** Data for analysis follows **

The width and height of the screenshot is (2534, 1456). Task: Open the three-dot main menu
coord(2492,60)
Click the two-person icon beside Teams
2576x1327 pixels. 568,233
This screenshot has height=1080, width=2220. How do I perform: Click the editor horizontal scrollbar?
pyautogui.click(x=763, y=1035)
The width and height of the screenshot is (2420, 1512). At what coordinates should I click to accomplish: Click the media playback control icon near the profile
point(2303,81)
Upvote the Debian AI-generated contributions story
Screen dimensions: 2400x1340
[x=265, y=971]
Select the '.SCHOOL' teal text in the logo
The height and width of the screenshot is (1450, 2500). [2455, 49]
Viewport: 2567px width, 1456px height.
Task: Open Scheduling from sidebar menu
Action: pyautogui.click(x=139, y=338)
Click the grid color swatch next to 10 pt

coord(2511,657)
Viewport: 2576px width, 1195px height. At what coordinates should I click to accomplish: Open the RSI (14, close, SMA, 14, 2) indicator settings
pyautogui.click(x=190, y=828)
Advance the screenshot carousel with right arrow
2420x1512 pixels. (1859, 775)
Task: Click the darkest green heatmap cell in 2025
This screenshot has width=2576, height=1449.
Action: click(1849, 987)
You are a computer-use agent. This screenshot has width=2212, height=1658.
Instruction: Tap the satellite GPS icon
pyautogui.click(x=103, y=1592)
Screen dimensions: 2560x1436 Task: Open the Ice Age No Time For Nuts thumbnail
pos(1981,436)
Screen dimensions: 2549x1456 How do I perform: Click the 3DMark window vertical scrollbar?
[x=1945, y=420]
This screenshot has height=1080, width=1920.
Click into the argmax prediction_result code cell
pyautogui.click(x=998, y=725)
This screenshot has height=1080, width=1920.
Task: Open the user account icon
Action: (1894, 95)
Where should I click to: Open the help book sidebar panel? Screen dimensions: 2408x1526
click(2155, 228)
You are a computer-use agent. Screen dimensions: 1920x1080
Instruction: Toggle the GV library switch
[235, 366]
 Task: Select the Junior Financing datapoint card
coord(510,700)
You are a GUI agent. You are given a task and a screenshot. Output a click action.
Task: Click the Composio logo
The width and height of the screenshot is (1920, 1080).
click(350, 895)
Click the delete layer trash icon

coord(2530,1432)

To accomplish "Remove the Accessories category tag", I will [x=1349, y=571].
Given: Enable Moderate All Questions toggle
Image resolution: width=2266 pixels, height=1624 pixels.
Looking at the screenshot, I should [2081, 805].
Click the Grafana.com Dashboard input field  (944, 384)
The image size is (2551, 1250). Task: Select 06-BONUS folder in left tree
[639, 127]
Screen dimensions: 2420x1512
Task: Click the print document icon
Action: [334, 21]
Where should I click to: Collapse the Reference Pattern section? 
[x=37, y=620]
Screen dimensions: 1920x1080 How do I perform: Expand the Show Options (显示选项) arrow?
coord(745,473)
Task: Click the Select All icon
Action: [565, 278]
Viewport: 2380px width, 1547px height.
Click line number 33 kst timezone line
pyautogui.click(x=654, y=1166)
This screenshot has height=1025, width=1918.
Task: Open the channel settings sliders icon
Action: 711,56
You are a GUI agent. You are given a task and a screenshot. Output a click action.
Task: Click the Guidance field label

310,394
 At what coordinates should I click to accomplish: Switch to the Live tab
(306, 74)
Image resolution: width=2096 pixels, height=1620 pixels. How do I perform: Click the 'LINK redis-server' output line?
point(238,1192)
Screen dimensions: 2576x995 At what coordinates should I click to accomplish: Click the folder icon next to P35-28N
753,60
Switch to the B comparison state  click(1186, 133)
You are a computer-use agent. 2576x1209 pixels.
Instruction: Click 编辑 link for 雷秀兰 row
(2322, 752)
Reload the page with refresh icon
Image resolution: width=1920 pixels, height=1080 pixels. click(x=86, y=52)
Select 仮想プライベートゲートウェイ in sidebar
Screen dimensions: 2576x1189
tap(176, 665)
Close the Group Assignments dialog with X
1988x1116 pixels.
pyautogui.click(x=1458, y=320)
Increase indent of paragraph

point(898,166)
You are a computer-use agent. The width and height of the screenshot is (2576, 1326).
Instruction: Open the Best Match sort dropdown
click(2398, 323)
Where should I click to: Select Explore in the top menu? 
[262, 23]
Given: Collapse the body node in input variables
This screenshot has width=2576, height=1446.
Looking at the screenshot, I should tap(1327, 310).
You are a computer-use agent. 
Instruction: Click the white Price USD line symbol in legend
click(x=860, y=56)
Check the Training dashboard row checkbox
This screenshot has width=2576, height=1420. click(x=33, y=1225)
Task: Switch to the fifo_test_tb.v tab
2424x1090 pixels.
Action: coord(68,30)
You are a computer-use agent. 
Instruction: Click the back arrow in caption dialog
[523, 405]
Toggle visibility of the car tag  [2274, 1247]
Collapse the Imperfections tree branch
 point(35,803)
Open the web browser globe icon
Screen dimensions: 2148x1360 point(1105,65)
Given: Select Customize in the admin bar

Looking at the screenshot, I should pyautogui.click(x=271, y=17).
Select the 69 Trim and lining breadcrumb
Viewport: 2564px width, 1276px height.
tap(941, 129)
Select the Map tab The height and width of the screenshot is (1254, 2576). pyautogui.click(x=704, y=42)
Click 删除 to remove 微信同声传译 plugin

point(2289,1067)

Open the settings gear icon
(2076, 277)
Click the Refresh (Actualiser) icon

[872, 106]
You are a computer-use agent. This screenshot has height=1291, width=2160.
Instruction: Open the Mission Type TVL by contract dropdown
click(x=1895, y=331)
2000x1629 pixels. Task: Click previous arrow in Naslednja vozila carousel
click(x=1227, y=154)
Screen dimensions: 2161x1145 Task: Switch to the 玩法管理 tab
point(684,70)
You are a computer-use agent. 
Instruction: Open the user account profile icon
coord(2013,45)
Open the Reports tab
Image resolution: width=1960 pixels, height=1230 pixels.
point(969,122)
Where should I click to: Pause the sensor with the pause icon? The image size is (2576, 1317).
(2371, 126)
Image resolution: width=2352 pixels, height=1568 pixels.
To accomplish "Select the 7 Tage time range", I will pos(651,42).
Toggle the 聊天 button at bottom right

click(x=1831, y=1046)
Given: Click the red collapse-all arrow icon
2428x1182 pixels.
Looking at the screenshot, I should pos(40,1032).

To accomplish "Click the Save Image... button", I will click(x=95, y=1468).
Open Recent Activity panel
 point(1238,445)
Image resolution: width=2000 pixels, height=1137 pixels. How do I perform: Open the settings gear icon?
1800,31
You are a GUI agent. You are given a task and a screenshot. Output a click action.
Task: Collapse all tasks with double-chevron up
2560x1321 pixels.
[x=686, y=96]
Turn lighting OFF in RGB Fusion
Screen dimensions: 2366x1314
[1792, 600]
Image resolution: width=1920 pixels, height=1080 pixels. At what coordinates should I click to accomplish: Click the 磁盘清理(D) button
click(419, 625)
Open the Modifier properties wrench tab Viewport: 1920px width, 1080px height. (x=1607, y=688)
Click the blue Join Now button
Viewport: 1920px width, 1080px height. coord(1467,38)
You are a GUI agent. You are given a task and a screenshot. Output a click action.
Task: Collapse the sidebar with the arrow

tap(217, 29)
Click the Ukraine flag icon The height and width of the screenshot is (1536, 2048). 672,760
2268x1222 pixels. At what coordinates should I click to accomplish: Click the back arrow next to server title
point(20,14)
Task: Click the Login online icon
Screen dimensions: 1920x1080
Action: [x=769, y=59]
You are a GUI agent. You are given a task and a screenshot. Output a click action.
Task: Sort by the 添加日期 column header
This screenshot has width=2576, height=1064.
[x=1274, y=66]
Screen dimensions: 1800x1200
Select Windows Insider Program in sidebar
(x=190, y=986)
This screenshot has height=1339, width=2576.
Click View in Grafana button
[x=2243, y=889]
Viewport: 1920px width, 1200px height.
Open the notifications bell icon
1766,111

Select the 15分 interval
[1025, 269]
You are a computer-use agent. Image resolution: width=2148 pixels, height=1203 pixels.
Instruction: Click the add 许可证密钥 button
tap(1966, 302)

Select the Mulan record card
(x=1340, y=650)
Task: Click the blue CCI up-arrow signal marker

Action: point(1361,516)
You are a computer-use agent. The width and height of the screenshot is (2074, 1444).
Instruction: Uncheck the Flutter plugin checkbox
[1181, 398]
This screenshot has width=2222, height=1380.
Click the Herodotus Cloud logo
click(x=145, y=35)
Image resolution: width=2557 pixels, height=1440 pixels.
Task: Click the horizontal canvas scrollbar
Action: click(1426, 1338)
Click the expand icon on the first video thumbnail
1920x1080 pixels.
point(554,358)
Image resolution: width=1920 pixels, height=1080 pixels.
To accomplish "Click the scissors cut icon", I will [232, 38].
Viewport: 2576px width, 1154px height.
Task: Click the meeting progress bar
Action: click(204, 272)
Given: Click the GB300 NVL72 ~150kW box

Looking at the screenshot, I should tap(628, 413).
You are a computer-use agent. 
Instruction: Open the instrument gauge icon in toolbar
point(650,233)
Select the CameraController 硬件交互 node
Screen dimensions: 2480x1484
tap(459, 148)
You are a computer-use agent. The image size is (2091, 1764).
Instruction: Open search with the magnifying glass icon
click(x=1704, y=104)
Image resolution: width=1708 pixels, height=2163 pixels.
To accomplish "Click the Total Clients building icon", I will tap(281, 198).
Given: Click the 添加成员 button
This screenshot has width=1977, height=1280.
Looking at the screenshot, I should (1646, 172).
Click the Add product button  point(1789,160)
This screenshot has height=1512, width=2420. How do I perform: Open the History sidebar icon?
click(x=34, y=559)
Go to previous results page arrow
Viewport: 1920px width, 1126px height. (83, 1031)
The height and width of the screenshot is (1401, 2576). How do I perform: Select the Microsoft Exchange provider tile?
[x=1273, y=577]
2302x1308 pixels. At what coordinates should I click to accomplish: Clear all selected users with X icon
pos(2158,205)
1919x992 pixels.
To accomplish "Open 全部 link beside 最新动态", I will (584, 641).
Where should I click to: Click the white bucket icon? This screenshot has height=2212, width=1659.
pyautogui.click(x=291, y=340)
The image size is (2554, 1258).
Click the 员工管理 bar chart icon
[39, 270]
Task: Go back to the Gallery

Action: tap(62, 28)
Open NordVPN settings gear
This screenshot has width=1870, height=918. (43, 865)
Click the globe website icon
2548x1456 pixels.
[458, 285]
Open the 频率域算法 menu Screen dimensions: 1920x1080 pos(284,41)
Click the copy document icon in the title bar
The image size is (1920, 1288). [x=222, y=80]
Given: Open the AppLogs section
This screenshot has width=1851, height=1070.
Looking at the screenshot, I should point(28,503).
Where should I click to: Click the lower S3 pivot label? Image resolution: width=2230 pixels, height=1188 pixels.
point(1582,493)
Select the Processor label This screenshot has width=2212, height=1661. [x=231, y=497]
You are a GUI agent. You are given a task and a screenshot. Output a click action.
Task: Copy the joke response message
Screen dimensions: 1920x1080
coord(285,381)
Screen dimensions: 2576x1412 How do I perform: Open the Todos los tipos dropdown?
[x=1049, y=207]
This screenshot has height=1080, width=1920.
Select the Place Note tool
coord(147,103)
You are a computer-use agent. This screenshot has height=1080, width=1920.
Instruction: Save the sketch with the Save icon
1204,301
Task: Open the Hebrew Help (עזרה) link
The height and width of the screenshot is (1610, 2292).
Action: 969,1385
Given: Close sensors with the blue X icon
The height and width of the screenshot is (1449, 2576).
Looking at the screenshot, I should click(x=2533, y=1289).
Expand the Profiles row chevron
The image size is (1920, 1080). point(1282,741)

** End of Data for analysis **

● **Work required**
Lines holding the string "node": find them in the listing above and copy each one.

● **Answer to this exercise**
Given: Collapse the body node in input variables
Select the CameraController 硬件交互 node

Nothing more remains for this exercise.